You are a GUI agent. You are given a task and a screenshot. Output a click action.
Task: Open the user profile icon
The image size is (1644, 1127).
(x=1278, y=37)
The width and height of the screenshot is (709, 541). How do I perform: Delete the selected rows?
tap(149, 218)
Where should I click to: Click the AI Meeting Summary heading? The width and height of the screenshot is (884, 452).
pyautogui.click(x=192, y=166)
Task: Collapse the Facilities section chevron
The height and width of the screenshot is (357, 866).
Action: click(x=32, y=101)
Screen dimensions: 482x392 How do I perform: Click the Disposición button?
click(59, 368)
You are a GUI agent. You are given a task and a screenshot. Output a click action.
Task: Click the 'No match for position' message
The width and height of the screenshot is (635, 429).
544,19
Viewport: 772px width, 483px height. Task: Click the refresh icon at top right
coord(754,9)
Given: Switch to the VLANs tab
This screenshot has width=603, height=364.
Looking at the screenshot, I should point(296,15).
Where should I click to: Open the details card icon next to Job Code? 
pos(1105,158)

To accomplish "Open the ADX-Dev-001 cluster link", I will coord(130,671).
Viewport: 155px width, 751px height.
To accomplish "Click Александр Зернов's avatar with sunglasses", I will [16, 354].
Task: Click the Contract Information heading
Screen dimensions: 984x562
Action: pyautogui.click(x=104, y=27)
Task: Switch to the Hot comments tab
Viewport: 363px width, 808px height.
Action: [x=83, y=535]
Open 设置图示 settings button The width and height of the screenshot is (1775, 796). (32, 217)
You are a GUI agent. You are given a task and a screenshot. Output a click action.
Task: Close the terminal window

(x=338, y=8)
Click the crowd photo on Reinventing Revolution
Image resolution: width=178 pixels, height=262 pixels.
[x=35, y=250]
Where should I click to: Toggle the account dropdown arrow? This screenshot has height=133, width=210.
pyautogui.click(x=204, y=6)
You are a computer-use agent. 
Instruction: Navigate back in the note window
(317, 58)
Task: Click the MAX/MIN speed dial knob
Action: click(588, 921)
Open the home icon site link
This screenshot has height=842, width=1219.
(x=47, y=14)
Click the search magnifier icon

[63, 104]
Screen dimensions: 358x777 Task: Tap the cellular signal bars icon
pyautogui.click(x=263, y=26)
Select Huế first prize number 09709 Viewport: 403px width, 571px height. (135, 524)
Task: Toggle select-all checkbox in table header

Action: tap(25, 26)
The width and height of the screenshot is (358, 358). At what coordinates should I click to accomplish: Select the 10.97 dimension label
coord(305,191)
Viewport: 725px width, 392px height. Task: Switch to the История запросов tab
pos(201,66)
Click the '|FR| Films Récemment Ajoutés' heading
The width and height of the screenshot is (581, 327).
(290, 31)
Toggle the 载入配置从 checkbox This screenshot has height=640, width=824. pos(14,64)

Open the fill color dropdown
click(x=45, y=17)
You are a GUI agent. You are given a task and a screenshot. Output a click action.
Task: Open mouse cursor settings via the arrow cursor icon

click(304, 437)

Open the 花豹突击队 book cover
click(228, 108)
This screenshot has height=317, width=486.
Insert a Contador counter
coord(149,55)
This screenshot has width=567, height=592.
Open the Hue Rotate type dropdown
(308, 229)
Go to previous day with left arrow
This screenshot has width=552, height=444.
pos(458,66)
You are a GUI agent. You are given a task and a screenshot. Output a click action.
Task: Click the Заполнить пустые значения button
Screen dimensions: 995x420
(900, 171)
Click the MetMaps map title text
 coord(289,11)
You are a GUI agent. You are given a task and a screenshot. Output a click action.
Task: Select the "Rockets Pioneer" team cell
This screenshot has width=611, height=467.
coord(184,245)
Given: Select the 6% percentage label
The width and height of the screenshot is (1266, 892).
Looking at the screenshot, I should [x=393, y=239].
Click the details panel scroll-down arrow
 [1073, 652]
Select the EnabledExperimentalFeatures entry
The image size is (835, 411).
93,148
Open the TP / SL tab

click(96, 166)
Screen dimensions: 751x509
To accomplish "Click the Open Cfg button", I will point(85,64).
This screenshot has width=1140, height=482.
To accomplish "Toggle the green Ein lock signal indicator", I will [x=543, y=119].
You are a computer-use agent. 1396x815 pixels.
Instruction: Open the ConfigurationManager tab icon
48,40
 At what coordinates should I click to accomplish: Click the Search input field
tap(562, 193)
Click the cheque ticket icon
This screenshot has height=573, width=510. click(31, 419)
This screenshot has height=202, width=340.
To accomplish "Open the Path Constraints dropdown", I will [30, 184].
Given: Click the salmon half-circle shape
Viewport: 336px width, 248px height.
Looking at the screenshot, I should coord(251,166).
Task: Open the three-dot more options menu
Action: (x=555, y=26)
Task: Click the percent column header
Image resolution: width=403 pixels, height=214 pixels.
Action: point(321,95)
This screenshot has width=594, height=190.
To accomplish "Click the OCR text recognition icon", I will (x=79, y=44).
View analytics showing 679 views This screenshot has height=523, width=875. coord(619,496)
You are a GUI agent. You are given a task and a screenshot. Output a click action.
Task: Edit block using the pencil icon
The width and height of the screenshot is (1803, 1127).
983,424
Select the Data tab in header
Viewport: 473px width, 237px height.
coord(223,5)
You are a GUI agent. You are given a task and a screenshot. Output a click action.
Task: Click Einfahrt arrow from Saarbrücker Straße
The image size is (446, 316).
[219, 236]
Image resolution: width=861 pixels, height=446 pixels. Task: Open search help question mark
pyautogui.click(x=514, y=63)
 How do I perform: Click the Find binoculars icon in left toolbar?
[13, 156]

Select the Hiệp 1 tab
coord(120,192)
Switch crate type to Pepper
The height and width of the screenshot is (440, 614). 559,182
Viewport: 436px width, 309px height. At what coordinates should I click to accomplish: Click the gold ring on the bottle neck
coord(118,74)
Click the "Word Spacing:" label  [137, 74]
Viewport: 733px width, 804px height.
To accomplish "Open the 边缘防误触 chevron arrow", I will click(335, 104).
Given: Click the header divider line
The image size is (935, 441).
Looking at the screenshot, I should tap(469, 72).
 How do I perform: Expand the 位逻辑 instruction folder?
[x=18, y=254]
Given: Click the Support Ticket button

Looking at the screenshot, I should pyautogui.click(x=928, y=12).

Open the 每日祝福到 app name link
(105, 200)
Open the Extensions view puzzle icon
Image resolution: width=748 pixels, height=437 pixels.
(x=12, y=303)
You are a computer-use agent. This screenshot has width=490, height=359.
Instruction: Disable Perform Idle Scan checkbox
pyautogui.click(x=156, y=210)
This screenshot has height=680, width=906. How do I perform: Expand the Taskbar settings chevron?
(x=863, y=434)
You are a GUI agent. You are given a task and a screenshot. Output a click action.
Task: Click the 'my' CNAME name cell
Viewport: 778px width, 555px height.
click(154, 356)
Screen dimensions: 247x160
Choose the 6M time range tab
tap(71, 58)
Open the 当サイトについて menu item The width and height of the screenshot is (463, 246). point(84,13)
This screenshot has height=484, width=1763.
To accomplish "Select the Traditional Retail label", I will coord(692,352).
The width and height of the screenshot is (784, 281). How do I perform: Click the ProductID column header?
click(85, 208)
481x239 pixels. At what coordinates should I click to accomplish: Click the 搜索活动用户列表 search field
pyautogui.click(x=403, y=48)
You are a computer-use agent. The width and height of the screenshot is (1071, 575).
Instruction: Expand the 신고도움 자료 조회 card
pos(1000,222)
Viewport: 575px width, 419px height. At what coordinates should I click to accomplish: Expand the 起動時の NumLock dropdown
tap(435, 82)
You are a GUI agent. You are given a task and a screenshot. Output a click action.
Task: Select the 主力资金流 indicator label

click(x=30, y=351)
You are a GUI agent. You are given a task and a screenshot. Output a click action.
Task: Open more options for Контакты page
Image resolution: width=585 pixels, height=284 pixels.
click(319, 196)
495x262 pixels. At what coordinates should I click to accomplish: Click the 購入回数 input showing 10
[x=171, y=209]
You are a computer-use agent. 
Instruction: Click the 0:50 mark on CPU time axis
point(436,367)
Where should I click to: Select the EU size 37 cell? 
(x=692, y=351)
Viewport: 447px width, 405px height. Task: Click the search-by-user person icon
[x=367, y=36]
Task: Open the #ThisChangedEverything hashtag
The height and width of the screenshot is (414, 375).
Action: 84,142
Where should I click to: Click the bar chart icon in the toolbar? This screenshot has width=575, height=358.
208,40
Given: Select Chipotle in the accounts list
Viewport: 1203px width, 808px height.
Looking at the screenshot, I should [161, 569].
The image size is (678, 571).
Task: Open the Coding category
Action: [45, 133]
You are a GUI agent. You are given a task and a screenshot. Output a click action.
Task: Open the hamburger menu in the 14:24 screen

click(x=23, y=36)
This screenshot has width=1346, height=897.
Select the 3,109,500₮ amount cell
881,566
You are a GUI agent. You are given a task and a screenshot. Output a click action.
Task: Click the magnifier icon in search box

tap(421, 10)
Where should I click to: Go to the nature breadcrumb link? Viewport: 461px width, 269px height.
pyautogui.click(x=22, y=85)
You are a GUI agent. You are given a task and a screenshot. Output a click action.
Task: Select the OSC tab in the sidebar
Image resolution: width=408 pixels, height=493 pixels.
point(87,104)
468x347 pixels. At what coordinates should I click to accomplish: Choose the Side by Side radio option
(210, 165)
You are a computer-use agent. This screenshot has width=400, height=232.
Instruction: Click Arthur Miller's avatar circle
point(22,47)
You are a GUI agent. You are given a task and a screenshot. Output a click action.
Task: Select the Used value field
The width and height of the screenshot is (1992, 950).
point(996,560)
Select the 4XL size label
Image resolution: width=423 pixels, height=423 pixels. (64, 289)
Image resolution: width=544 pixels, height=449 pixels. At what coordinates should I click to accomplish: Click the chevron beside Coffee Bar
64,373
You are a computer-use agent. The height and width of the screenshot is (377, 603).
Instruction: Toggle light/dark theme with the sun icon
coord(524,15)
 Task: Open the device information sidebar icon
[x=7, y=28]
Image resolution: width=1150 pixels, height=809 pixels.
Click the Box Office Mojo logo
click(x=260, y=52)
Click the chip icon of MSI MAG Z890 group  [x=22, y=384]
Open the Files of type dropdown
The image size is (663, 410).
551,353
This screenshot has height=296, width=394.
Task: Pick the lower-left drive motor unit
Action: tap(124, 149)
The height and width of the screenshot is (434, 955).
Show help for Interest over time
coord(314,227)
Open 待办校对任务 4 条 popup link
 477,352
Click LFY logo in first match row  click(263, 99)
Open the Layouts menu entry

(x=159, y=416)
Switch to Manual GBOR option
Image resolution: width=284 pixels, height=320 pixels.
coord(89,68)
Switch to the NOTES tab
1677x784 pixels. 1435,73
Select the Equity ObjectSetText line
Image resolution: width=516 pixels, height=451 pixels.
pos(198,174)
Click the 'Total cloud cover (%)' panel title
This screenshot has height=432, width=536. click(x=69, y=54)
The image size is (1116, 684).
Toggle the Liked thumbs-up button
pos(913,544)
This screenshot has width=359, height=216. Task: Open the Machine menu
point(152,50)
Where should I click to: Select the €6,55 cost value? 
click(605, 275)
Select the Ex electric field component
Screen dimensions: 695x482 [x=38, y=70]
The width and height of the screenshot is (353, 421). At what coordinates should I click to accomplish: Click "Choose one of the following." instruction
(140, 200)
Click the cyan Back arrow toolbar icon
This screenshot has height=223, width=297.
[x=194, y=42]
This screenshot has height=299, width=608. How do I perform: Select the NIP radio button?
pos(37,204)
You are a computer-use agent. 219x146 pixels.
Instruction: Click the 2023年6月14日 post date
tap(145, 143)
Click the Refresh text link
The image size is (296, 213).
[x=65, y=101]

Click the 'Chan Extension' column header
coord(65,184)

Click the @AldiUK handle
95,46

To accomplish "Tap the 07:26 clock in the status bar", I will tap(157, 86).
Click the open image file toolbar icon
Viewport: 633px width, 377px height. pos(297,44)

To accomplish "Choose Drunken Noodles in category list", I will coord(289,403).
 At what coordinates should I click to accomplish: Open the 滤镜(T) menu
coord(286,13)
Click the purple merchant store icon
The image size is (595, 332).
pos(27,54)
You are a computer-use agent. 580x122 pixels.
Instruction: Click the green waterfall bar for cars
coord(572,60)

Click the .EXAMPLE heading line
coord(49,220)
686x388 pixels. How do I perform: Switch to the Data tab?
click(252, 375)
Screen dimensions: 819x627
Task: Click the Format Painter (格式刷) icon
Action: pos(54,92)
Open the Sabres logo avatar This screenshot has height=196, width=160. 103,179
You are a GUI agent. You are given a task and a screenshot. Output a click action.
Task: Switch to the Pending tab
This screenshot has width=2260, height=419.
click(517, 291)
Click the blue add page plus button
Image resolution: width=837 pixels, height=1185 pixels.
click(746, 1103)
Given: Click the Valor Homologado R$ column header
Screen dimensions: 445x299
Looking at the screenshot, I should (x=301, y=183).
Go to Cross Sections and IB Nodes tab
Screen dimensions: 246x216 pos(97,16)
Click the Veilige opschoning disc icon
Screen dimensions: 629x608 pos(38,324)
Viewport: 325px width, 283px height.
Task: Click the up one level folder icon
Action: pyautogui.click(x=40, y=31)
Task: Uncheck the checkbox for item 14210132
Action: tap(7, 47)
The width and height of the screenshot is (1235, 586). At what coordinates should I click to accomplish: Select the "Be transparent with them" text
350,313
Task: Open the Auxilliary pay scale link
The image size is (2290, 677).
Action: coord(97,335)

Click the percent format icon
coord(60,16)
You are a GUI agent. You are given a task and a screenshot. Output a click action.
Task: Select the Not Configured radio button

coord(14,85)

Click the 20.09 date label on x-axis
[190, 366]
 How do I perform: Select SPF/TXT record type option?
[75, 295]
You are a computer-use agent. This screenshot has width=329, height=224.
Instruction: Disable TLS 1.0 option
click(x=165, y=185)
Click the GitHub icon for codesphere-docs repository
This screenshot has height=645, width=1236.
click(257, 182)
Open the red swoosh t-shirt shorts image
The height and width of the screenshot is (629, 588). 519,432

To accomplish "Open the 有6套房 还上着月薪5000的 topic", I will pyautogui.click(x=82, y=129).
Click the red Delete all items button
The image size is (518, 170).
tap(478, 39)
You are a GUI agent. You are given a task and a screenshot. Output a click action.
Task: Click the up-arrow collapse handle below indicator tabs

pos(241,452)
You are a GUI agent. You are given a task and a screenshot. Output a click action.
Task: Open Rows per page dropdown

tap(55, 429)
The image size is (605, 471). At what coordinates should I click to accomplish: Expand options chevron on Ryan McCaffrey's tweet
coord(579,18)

About this task ::
Report each line of the listing above that uses the word "computer".

Answer to this task ::
You are a computer-use agent. 
You are a computer-use agent. 1396x815 pixels.
You are a computer-use agent. This screenshot has width=490, height=359.
You are a computer-use agent. The width and height of the screenshot is (1071, 575).
You are a computer-use agent. 
You are a computer-use agent. This screenshot has width=400, height=232.
You are a computer-use agent. The height and width of the screenshot is (377, 603).
You are a computer-use agent. 219x146 pixels.
You are a computer-use agent. 580x122 pixels.
You are a computer-use agent. This screenshot has width=329, height=224.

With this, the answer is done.